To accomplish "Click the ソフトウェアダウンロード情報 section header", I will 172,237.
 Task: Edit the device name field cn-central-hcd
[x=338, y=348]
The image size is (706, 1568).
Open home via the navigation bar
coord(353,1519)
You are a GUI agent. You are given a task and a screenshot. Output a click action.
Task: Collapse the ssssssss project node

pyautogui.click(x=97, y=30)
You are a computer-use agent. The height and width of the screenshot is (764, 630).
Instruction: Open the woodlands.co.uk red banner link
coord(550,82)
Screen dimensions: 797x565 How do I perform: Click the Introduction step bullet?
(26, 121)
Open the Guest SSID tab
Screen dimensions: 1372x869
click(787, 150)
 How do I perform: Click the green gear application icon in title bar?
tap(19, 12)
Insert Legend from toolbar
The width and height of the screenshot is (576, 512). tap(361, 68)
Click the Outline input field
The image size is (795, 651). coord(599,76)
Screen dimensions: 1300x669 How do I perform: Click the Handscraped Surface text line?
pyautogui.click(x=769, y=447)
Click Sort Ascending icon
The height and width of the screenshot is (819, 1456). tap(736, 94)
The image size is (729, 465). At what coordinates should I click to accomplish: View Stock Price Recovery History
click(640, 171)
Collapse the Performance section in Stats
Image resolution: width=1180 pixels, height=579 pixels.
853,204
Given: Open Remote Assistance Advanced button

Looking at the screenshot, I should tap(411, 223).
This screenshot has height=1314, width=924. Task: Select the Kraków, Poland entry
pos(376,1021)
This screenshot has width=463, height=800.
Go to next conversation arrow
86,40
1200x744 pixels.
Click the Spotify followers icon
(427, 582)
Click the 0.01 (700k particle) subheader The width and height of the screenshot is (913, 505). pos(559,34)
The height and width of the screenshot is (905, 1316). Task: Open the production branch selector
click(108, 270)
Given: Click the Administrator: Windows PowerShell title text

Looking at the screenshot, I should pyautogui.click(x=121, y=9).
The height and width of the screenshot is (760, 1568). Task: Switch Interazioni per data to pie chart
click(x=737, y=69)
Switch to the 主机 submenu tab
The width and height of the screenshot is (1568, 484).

------------------------------------------------

Arrange every line of the entries above as a numbered list, one line per item, and leave out the blank lines.

CORRECT OUTPUT =>
1. To accomplish "Click the ソフトウェアダウンロード情報 section header", I will 172,237.
2.  Task: Edit the device name field cn-central-hcd
3. [x=338, y=348]
4. The image size is (706, 1568).
5. Open home via the navigation bar
6. coord(353,1519)
7. You are a GUI agent. You are given a task and a screenshot. Output a click action.
8. Task: Collapse the ssssssss project node
9. pyautogui.click(x=97, y=30)
10. You are a computer-use agent. The height and width of the screenshot is (764, 630).
11. Instruction: Open the woodlands.co.uk red banner link
12. coord(550,82)
13. Screen dimensions: 797x565 How do I perform: Click the Introduction step bullet?
14. (26, 121)
15. Open the Guest SSID tab
16. Screen dimensions: 1372x869
17. click(787, 150)
18.  How do I perform: Click the green gear application icon in title bar?
19. tap(19, 12)
20. Insert Legend from toolbar
21. The width and height of the screenshot is (576, 512). tap(361, 68)
22. Click the Outline input field
23. The image size is (795, 651). coord(599,76)
24. Screen dimensions: 1300x669 How do I perform: Click the Handscraped Surface text line?
25. pyautogui.click(x=769, y=447)
26. Click Sort Ascending icon
27. The height and width of the screenshot is (819, 1456). tap(736, 94)
28. The image size is (729, 465). At what coordinates should I click to accomplish: View Stock Price Recovery History
29. click(640, 171)
30. Collapse the Performance section in Stats
31. Image resolution: width=1180 pixels, height=579 pixels.
32. 853,204
33. Given: Open Remote Assistance Advanced button
34. Looking at the screenshot, I should tap(411, 223).
35. This screenshot has height=1314, width=924. Task: Select the Kraków, Poland entry
36. pos(376,1021)
37. This screenshot has width=463, height=800.
38. Go to next conversation arrow
39. 86,40
40. 1200x744 pixels.
41. Click the Spotify followers icon
42. (427, 582)
43. Click the 0.01 (700k particle) subheader The width and height of the screenshot is (913, 505). pos(559,34)
44. The height and width of the screenshot is (905, 1316). Task: Open the production branch selector
45. click(108, 270)
46. Given: Click the Administrator: Windows PowerShell title text
47. Looking at the screenshot, I should pyautogui.click(x=121, y=9).
48. The height and width of the screenshot is (760, 1568). Task: Switch Interazioni per data to pie chart
49. click(x=737, y=69)
50. Switch to the 主机 submenu tab
51. The width and height of the screenshot is (1568, 484).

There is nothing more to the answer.